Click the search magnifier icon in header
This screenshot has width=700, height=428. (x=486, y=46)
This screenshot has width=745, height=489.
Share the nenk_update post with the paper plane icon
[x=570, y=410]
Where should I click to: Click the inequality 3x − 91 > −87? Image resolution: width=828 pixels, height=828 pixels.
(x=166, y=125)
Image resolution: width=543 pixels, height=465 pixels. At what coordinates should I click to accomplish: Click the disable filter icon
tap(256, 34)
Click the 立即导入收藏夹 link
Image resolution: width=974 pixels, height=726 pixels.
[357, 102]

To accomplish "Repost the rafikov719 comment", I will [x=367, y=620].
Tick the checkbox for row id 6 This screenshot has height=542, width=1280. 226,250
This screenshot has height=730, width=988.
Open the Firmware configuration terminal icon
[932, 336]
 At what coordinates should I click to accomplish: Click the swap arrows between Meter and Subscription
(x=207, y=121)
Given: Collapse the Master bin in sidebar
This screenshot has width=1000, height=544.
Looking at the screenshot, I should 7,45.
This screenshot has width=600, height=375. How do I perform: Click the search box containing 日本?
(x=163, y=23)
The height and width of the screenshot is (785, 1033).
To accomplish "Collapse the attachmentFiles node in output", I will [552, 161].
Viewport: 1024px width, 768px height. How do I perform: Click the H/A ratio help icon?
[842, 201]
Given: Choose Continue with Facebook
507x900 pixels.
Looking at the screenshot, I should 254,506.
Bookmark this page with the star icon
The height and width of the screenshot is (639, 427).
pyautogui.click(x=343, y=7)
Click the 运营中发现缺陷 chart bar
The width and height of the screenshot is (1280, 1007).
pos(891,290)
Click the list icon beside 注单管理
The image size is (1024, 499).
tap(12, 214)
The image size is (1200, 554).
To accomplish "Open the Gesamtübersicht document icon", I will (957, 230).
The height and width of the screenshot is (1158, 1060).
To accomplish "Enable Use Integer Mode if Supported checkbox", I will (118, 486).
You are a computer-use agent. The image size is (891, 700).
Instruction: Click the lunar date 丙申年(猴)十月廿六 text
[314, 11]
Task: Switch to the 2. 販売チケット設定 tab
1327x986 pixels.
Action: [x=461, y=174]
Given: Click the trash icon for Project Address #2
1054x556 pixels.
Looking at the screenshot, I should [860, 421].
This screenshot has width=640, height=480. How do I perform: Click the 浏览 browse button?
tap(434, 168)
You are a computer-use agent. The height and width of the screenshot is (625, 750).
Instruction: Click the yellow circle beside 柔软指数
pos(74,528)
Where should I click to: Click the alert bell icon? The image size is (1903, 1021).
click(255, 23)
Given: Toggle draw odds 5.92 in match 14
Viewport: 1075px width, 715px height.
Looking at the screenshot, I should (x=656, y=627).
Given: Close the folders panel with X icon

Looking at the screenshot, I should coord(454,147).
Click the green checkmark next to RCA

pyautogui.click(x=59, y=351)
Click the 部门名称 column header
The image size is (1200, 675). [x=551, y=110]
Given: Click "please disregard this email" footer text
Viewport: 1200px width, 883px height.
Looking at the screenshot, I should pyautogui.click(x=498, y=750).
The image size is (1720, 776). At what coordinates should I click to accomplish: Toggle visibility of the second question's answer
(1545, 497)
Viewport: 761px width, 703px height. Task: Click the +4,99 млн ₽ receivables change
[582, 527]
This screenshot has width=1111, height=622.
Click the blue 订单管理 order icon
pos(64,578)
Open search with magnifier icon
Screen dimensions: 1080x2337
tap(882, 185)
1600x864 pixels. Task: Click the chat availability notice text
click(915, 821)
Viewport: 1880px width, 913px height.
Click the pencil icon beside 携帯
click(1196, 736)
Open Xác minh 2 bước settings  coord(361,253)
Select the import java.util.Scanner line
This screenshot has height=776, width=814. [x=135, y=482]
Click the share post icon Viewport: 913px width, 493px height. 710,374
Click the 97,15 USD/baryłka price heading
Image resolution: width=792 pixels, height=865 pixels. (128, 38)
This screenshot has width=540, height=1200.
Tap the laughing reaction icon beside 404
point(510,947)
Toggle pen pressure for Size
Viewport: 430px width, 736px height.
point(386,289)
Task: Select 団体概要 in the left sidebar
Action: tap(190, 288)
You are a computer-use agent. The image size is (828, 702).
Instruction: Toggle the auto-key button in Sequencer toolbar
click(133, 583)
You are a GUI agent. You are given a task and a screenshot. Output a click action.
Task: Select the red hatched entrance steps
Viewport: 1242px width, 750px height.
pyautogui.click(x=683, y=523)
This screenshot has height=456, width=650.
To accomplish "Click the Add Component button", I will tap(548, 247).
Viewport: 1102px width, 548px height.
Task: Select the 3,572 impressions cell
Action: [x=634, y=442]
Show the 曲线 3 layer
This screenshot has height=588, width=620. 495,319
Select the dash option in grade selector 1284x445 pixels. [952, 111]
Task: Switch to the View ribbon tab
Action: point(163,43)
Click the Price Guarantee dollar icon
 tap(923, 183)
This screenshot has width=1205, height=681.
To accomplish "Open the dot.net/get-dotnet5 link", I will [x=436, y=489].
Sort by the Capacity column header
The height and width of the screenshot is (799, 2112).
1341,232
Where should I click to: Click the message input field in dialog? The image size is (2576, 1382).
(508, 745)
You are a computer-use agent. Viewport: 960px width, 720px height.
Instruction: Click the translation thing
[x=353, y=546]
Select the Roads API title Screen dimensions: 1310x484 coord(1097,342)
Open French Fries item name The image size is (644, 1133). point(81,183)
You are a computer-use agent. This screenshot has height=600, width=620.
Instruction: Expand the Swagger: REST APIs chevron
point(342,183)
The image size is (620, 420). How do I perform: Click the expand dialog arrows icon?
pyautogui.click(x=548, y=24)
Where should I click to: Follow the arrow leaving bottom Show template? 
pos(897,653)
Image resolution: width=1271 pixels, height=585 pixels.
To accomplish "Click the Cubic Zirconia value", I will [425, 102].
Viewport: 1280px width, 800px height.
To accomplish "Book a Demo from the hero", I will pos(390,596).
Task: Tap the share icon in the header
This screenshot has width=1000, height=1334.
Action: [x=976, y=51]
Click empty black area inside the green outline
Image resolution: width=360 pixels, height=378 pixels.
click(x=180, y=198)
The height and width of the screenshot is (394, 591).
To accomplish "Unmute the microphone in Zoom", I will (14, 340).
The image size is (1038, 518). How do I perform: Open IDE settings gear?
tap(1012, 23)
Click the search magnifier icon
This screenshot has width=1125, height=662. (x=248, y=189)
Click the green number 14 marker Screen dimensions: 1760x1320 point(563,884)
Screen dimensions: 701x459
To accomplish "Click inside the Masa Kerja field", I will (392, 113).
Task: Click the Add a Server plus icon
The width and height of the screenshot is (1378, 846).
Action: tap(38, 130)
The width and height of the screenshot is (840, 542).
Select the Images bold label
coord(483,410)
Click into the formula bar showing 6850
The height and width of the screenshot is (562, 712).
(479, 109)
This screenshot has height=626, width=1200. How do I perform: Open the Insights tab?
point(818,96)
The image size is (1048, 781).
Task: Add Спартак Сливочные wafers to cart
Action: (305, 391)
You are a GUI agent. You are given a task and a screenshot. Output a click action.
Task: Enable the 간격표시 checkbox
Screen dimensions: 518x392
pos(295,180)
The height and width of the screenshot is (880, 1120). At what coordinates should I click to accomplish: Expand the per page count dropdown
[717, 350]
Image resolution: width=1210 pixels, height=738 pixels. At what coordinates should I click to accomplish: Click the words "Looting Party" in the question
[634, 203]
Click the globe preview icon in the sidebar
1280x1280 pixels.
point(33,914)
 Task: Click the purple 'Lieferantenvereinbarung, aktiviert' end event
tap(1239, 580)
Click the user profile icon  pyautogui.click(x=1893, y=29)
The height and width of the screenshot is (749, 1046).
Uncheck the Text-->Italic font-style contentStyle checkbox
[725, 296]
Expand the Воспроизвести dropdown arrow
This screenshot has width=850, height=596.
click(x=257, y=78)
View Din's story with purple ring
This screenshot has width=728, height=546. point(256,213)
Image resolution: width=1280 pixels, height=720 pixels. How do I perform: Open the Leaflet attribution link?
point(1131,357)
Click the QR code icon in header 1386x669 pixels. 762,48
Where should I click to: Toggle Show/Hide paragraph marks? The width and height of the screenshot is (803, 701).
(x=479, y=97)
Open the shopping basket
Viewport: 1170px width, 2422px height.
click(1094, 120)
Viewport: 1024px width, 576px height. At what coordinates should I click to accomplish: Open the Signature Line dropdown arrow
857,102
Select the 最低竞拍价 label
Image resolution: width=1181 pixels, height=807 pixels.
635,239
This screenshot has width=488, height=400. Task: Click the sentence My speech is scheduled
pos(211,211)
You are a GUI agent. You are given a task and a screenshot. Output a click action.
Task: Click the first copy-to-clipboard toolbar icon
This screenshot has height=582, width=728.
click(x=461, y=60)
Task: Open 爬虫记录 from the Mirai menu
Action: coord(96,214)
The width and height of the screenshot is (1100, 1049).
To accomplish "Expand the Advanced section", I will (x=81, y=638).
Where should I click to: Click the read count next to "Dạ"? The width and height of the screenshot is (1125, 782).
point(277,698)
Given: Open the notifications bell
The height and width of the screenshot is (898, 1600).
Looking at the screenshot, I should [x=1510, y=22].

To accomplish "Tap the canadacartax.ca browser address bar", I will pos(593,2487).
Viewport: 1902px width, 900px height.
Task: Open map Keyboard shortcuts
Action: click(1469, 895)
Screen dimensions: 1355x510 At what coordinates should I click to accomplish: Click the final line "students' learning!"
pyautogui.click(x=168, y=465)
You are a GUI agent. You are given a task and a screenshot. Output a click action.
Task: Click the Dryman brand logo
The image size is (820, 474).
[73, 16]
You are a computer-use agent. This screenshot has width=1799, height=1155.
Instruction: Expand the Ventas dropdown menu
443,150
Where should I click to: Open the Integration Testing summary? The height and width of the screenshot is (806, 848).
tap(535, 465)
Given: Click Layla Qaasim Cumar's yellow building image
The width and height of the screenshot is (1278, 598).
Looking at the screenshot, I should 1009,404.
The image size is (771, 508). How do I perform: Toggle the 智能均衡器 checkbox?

◆ ◆ ◆ ◆ ◆ ◆ ◆

» Problem requirements
Pull together all lines from the data that mention the word "computer".

» Answer box
You are a computer-use agent. The image size is (891, 700).
You are a computer-use agent. The height and width of the screenshot is (625, 750).
You are a computer-use agent. The image size is (828, 702).
You are a computer-use agent. Viewport: 960px width, 720px height.
You are a computer-use agent. This screenshot has height=600, width=620.
You are a computer-use agent. This screenshot has width=1799, height=1155.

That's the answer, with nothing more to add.